### Instructions for the task
Each line of the material beneath should be duplicated exactly.

_ _ _ _ _ _ _

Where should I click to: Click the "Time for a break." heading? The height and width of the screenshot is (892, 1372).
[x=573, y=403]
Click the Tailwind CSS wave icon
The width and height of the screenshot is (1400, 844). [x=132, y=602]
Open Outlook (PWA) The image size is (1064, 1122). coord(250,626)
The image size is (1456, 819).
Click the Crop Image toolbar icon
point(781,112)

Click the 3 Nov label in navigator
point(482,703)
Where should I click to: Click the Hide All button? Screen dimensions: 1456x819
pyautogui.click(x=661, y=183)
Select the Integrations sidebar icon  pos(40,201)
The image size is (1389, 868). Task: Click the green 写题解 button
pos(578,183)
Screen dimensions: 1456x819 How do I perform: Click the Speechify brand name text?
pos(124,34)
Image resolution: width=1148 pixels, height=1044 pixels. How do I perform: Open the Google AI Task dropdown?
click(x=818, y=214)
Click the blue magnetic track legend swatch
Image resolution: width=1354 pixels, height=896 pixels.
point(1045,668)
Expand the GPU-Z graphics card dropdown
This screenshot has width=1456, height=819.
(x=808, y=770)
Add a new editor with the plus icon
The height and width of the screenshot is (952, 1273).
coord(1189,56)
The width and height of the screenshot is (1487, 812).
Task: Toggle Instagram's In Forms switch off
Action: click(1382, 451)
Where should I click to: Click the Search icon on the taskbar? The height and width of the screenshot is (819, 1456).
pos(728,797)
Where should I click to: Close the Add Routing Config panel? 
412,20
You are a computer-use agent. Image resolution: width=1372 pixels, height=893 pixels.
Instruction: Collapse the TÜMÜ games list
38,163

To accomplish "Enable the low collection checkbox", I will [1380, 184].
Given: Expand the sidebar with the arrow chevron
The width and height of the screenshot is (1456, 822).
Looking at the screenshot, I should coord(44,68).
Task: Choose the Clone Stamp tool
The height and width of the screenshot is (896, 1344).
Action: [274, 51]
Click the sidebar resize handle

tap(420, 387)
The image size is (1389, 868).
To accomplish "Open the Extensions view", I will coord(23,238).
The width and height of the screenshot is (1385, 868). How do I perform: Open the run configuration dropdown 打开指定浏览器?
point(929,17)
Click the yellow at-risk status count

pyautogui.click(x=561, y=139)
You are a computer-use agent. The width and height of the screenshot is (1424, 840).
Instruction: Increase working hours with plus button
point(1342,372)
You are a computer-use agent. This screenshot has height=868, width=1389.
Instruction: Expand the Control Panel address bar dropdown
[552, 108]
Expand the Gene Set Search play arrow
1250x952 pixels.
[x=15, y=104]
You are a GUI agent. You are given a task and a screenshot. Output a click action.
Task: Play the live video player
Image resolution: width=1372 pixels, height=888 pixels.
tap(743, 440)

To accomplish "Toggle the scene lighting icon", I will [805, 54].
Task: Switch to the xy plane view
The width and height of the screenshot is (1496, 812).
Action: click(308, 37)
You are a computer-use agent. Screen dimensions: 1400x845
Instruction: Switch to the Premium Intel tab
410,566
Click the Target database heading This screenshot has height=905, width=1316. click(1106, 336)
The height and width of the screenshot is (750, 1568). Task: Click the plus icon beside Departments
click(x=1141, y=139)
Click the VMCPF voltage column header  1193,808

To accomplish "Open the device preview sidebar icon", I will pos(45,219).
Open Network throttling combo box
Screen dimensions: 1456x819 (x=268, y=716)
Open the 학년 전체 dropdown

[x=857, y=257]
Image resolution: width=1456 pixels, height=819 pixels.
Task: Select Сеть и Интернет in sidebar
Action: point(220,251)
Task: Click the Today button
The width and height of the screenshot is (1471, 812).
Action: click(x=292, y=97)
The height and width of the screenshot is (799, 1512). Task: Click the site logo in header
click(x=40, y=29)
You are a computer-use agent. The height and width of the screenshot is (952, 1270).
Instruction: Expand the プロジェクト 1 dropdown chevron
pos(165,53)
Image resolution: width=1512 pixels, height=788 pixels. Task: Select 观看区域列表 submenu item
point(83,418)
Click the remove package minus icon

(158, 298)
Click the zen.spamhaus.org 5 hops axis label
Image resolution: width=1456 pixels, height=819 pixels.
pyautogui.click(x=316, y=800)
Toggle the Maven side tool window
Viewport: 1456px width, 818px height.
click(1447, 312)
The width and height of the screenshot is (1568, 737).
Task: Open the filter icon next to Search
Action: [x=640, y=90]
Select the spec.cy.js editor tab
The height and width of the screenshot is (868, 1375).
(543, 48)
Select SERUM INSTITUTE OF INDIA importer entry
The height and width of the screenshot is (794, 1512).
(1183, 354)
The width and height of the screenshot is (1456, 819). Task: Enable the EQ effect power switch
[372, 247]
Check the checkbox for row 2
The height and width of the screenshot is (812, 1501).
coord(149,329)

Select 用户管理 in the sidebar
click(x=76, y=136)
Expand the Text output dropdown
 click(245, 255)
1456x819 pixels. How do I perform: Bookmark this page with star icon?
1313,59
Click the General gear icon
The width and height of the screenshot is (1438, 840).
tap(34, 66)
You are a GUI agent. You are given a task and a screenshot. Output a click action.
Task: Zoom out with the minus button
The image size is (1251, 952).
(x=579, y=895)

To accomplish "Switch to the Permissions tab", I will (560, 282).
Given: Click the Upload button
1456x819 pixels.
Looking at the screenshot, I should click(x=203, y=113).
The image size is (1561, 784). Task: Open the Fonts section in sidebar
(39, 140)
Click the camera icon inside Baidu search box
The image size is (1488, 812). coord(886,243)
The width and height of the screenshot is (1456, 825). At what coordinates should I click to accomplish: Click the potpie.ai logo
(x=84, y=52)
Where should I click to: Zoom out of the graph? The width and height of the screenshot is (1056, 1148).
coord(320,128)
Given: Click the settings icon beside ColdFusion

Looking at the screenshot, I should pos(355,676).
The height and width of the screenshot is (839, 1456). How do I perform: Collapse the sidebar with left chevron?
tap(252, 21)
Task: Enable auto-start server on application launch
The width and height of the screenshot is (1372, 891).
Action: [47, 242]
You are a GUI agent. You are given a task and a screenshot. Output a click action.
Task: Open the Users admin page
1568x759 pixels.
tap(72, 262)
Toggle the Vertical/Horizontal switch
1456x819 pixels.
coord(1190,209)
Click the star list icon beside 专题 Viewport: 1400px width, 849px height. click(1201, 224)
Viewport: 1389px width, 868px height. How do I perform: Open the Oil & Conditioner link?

_ _ _ _ _ _ _

### Your solution
Where should I click to: Click the "Time for a break." heading? The height and width of the screenshot is (892, 1372).
[x=573, y=403]
Click the Tailwind CSS wave icon
The width and height of the screenshot is (1400, 844). [x=132, y=602]
Open Outlook (PWA) The image size is (1064, 1122). coord(250,626)
The image size is (1456, 819).
Click the Crop Image toolbar icon
point(781,112)

Click the 3 Nov label in navigator
point(482,703)
Where should I click to: Click the Hide All button? Screen dimensions: 1456x819
pyautogui.click(x=661, y=183)
Select the Integrations sidebar icon  pos(40,201)
The image size is (1389, 868). Task: Click the green 写题解 button
pos(578,183)
Screen dimensions: 1456x819 How do I perform: Click the Speechify brand name text?
pos(124,34)
Image resolution: width=1148 pixels, height=1044 pixels. How do I perform: Open the Google AI Task dropdown?
click(x=818, y=214)
Click the blue magnetic track legend swatch
Image resolution: width=1354 pixels, height=896 pixels.
point(1045,668)
Expand the GPU-Z graphics card dropdown
This screenshot has width=1456, height=819.
(x=808, y=770)
Add a new editor with the plus icon
The height and width of the screenshot is (952, 1273).
coord(1189,56)
The width and height of the screenshot is (1487, 812).
Task: Toggle Instagram's In Forms switch off
Action: click(1382, 451)
Where should I click to: Click the Search icon on the taskbar? The height and width of the screenshot is (819, 1456).
pos(728,797)
Where should I click to: Close the Add Routing Config panel? 
412,20
You are a computer-use agent. Image resolution: width=1372 pixels, height=893 pixels.
Instruction: Collapse the TÜMÜ games list
38,163

To accomplish "Enable the low collection checkbox", I will [1380, 184].
Given: Expand the sidebar with the arrow chevron
The width and height of the screenshot is (1456, 822).
Looking at the screenshot, I should coord(44,68).
Task: Choose the Clone Stamp tool
The height and width of the screenshot is (896, 1344).
Action: [274, 51]
Click the sidebar resize handle

tap(420, 387)
The image size is (1389, 868).
To accomplish "Open the Extensions view", I will coord(23,238).
The width and height of the screenshot is (1385, 868). How do I perform: Open the run configuration dropdown 打开指定浏览器?
point(929,17)
Click the yellow at-risk status count

pyautogui.click(x=561, y=139)
You are a computer-use agent. The width and height of the screenshot is (1424, 840).
Instruction: Increase working hours with plus button
point(1342,372)
You are a computer-use agent. This screenshot has height=868, width=1389.
Instruction: Expand the Control Panel address bar dropdown
[552, 108]
Expand the Gene Set Search play arrow
1250x952 pixels.
[x=15, y=104]
You are a GUI agent. You are given a task and a screenshot. Output a click action.
Task: Play the live video player
Image resolution: width=1372 pixels, height=888 pixels.
tap(743, 440)

To accomplish "Toggle the scene lighting icon", I will [805, 54].
Task: Switch to the xy plane view
The width and height of the screenshot is (1496, 812).
Action: click(308, 37)
You are a computer-use agent. Screen dimensions: 1400x845
Instruction: Switch to the Premium Intel tab
410,566
Click the Target database heading This screenshot has height=905, width=1316. click(1106, 336)
The height and width of the screenshot is (750, 1568). Task: Click the plus icon beside Departments
click(x=1141, y=139)
Click the VMCPF voltage column header  1193,808

To accomplish "Open the device preview sidebar icon", I will pos(45,219).
Open Network throttling combo box
Screen dimensions: 1456x819 (x=268, y=716)
Open the 학년 전체 dropdown

[x=857, y=257]
Image resolution: width=1456 pixels, height=819 pixels.
Task: Select Сеть и Интернет in sidebar
Action: point(220,251)
Task: Click the Today button
The width and height of the screenshot is (1471, 812).
Action: click(x=292, y=97)
The height and width of the screenshot is (799, 1512). Task: Click the site logo in header
click(x=40, y=29)
You are a computer-use agent. The height and width of the screenshot is (952, 1270).
Instruction: Expand the プロジェクト 1 dropdown chevron
pos(165,53)
Image resolution: width=1512 pixels, height=788 pixels. Task: Select 观看区域列表 submenu item
point(83,418)
Click the remove package minus icon

(158, 298)
Click the zen.spamhaus.org 5 hops axis label
Image resolution: width=1456 pixels, height=819 pixels.
pyautogui.click(x=316, y=800)
Toggle the Maven side tool window
Viewport: 1456px width, 818px height.
click(1447, 312)
The width and height of the screenshot is (1568, 737).
Task: Open the filter icon next to Search
Action: [x=640, y=90]
Select the spec.cy.js editor tab
The height and width of the screenshot is (868, 1375).
(543, 48)
Select SERUM INSTITUTE OF INDIA importer entry
The height and width of the screenshot is (794, 1512).
(1183, 354)
The width and height of the screenshot is (1456, 819). Task: Enable the EQ effect power switch
[372, 247]
Check the checkbox for row 2
The height and width of the screenshot is (812, 1501).
coord(149,329)

Select 用户管理 in the sidebar
click(x=76, y=136)
Expand the Text output dropdown
 click(245, 255)
1456x819 pixels. How do I perform: Bookmark this page with star icon?
1313,59
Click the General gear icon
The width and height of the screenshot is (1438, 840).
tap(34, 66)
You are a GUI agent. You are given a task and a screenshot. Output a click action.
Task: Zoom out with the minus button
The image size is (1251, 952).
(x=579, y=895)

To accomplish "Switch to the Permissions tab", I will (560, 282).
Given: Click the Upload button
1456x819 pixels.
Looking at the screenshot, I should click(x=203, y=113).
The image size is (1561, 784). Task: Open the Fonts section in sidebar
(39, 140)
Click the camera icon inside Baidu search box
The image size is (1488, 812). coord(886,243)
The width and height of the screenshot is (1456, 825). At what coordinates should I click to accomplish: Click the potpie.ai logo
(x=84, y=52)
Where should I click to: Zoom out of the graph? The width and height of the screenshot is (1056, 1148).
coord(320,128)
Given: Click the settings icon beside ColdFusion

Looking at the screenshot, I should pos(355,676).
The height and width of the screenshot is (839, 1456). How do I perform: Collapse the sidebar with left chevron?
tap(252, 21)
Task: Enable auto-start server on application launch
The width and height of the screenshot is (1372, 891).
Action: [47, 242]
You are a GUI agent. You are given a task and a screenshot. Output a click action.
Task: Open the Users admin page
1568x759 pixels.
tap(72, 262)
Toggle the Vertical/Horizontal switch
1456x819 pixels.
coord(1190,209)
Click the star list icon beside 专题 Viewport: 1400px width, 849px height. click(1201, 224)
Viewport: 1389px width, 868px height. How do I perform: Open the Oil & Conditioner link?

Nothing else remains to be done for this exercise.